▶ [TEXT PROVIDED]:
>> begin
Joint stock companies are represented and managed by the board of directors. In this respect, since the board of directors is the legal representative of the joint stock company, the will of the board of directors binds the company. In this context, Article 553 of the Turkish Commercial Code 6102 (“TCC”) stipulates the liability of the members of the board of directors, and this article will examine the liability actions that may be brought against the members of the board of directors.

LIABILITY AND CONDITIONS OF A MEMBER OF THE BOARD OF DIRECTORS OF A JOINT STOCK COMPANY

Pursuant to Article 359 of the TCC, these elected or appointed members of the board of directors have obligations to protect the joint stock company and shareholders arising from “the law or the articles of association”, and breach of these obligations by the members of the board of directors gives rise to liability.

The conditions of legal liability are defined in Article 49 of the Turkish Code of Obligations numbered 6098 (“TCO”), and Article 114/2 of the same Code states that this provision may be applied in cases of contractual liability. According to the TCO, four conditions must be present for legal liability to arise. These conditions are damage, illegality, fault and causal link. (1) Article 553 of the TCC, which regulates the liability of the members of the board of directors, is regulated by the principle of Article 49 of the TCO, which defines legal liability. Therefore, the conditions of damage, illegality, fault and causal link must be fulfilled in order for legal liability to be imposed against the members of the board of directors.

Although damage is legally defined as a decrease in the assets of a person against his/her will, it is necessary to explain direct and indirect damage in terms of this subject. This is because the direct or indirect damages, especially for the shareholders and creditors, lead to quite different results regarding the claims. (2) While direct damage is the decrease in the assets of the company, shareholders and/or creditors, indirect damage means the reflection of the damage on the assets of the shareholders and (in case of bankruptcy) creditors. However, in case of indirect damage, the shareholder or (in case of insolvency) the creditor will file a lawsuit for the compensation of the damage of the company and therefore, compensation will be awarded in favour of the company. In this case, the amount of the compensation to be claimed by the creditor shall be the amount covering all direct damages suffered by the partnership. (3)
>> end
▶ [GIVEN EXERCISE]: According to the text on board member liability, what four conditions must be present for legal liability to arise under the TCO?

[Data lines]
>> begin
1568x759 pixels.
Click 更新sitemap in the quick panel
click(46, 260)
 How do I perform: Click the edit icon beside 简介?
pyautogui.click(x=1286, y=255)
>> end
▶ [IN RESPONSE]: Damage, illegality, fault and causal link.